-- begin --
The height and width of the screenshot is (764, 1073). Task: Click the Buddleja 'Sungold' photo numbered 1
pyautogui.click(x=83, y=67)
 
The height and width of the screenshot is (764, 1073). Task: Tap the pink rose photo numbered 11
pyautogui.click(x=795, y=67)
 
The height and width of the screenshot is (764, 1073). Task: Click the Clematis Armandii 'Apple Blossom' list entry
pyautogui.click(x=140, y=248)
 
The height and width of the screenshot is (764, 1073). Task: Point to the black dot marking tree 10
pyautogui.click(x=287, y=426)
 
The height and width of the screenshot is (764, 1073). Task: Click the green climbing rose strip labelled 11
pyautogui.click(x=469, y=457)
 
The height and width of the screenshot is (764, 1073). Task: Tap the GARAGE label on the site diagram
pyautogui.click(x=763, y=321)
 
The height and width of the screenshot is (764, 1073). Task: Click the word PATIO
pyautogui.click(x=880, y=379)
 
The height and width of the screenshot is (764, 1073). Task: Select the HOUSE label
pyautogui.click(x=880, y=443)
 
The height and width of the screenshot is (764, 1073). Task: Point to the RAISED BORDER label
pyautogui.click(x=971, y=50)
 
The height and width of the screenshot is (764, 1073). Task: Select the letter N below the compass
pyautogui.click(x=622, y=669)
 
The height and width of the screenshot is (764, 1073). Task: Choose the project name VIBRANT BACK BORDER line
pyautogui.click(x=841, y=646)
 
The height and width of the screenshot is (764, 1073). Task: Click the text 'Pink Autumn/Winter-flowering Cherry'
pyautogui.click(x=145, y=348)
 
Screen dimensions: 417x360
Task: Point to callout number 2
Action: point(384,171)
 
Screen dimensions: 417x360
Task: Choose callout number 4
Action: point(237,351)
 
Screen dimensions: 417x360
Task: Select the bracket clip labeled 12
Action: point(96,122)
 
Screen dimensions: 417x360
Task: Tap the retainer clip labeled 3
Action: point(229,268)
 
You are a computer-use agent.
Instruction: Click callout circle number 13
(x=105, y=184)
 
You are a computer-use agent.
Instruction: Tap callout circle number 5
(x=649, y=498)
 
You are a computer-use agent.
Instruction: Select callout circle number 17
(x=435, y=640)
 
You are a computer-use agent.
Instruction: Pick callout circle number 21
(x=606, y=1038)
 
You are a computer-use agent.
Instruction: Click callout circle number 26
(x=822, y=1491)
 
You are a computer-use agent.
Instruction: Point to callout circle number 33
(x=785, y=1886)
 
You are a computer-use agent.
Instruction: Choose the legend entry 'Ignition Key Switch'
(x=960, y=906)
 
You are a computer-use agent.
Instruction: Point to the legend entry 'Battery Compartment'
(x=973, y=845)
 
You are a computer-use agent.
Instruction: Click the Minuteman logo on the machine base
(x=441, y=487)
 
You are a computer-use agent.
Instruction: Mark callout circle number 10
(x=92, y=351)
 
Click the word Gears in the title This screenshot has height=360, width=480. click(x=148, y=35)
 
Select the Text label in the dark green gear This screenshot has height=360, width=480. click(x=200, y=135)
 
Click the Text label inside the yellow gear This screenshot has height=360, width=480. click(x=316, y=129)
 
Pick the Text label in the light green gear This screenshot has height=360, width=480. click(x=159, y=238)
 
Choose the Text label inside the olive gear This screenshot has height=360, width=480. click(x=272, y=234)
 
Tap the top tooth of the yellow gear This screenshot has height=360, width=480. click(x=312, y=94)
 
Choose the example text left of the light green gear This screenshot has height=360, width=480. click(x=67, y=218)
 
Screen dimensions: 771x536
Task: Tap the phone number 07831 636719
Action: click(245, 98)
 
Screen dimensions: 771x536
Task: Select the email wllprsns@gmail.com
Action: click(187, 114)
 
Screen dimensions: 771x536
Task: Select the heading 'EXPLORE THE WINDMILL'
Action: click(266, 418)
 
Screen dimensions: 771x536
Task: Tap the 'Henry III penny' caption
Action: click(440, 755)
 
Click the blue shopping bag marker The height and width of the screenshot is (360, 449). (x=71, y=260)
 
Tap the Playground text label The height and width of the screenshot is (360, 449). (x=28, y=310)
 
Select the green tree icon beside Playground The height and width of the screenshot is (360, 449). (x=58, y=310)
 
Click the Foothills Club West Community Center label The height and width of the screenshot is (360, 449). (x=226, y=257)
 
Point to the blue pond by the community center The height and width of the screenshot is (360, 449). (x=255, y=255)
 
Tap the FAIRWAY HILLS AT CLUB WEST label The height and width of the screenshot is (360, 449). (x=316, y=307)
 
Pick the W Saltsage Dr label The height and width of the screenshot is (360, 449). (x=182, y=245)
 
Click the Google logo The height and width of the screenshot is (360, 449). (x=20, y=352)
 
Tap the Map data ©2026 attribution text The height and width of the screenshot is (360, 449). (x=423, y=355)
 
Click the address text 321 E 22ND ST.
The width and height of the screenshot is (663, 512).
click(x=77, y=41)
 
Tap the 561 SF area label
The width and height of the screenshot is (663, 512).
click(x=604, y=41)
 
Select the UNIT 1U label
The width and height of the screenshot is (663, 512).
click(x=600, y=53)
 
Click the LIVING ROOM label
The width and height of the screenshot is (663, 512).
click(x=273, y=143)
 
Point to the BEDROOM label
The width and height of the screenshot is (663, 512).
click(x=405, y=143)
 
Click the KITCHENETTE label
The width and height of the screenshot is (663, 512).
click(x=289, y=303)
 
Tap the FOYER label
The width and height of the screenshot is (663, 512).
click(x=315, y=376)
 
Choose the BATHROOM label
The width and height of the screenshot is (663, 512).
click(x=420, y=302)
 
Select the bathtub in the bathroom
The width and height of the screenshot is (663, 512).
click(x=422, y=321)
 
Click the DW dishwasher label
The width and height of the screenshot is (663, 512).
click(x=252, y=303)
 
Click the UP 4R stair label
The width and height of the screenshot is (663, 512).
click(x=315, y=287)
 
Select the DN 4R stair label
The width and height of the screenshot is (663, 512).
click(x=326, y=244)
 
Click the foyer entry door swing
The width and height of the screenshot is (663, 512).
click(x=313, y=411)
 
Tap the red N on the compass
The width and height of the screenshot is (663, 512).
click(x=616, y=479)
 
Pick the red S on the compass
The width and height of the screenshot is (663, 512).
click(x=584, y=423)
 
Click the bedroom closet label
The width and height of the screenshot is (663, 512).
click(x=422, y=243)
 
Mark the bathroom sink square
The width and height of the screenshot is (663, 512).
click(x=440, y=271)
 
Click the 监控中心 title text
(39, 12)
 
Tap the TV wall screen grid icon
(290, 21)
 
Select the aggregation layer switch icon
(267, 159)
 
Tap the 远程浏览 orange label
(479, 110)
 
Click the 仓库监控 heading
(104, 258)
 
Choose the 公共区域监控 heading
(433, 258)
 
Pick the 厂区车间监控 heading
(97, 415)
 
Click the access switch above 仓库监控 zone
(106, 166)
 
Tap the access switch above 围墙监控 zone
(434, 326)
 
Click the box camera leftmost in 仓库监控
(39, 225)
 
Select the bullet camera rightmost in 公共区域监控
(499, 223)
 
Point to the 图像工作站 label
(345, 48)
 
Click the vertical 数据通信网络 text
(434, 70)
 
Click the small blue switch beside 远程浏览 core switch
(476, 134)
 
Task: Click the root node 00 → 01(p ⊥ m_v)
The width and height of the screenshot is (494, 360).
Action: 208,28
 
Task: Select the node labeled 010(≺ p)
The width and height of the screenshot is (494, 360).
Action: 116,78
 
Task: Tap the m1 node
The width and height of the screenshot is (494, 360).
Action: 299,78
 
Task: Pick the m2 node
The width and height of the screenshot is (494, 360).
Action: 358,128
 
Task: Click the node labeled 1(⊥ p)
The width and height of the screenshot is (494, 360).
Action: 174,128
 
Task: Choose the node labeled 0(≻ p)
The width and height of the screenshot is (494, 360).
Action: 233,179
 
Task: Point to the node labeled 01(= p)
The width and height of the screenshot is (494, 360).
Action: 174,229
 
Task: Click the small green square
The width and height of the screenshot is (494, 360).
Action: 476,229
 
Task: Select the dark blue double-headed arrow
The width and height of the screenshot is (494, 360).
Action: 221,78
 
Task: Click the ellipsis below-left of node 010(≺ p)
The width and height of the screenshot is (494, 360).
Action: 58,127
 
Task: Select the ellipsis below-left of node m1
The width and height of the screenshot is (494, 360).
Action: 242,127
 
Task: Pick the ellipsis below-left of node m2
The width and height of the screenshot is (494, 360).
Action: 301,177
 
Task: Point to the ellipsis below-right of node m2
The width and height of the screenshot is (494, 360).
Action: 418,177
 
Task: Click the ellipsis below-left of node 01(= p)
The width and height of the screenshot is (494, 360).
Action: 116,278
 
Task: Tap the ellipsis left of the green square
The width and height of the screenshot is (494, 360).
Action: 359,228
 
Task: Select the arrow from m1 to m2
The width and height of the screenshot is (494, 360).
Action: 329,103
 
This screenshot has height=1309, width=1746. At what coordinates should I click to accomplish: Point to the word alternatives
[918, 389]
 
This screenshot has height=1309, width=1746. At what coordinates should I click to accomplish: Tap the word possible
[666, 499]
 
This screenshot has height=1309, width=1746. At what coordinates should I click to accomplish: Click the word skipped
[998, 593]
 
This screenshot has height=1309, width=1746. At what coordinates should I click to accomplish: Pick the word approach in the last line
-- end --
[Task directions]: Reproduce the rows above without any change, starting at the line that contains "Click the blue" and stopping after the line that contains "Select the green".

[Solution for this task]:
Click the blue shopping bag marker The height and width of the screenshot is (360, 449). (x=71, y=260)
 
Tap the Playground text label The height and width of the screenshot is (360, 449). (x=28, y=310)
 
Select the green tree icon beside Playground The height and width of the screenshot is (360, 449). (x=58, y=310)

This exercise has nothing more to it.